[Records excerpted from a collection]
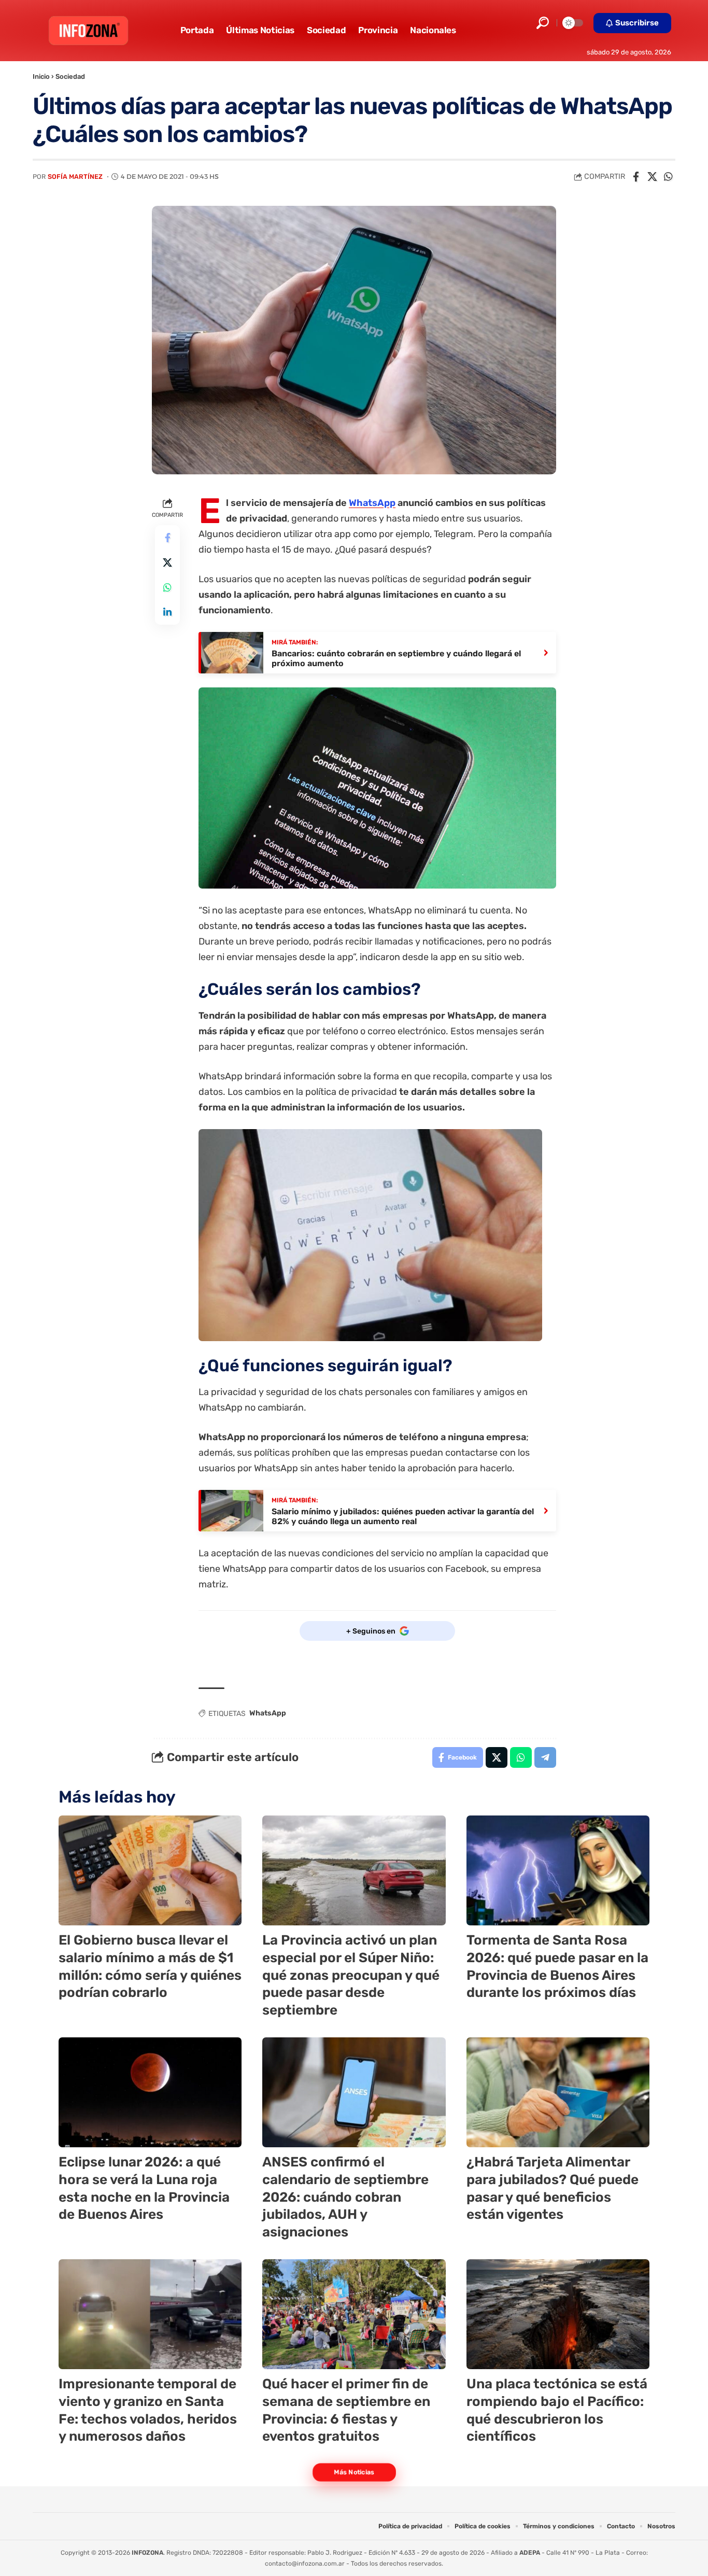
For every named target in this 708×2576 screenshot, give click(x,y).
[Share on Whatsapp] (668, 176)
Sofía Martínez (75, 176)
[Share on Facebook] (636, 176)
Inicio (41, 76)
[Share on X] (652, 176)
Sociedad (70, 76)
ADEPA (529, 2552)
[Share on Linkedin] (167, 612)
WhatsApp (372, 503)
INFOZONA (147, 2552)
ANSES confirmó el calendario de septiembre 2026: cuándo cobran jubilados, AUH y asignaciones (345, 2197)
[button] (542, 23)
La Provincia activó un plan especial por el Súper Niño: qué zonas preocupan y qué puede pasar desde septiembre (351, 1975)
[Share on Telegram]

How to complete this task: Output the records exactly as they appear, skipping any pictures.

Answer:
For every named target in this 708×2576 screenshot, give click(x,y).
[Share on Whatsapp] (668, 176)
Sofía Martínez (75, 176)
[Share on Facebook] (636, 176)
Inicio (41, 76)
[Share on X] (652, 176)
Sociedad (70, 76)
ADEPA (529, 2552)
[Share on Linkedin] (167, 612)
WhatsApp (372, 503)
INFOZONA (147, 2552)
ANSES confirmó el calendario de septiembre 2026: cuándo cobran jubilados, AUH y asignaciones (345, 2197)
[button] (542, 23)
La Provincia activó un plan especial por el Súper Niño: qué zonas preocupan y qué puede pasar desde septiembre (351, 1975)
[Share on Telegram]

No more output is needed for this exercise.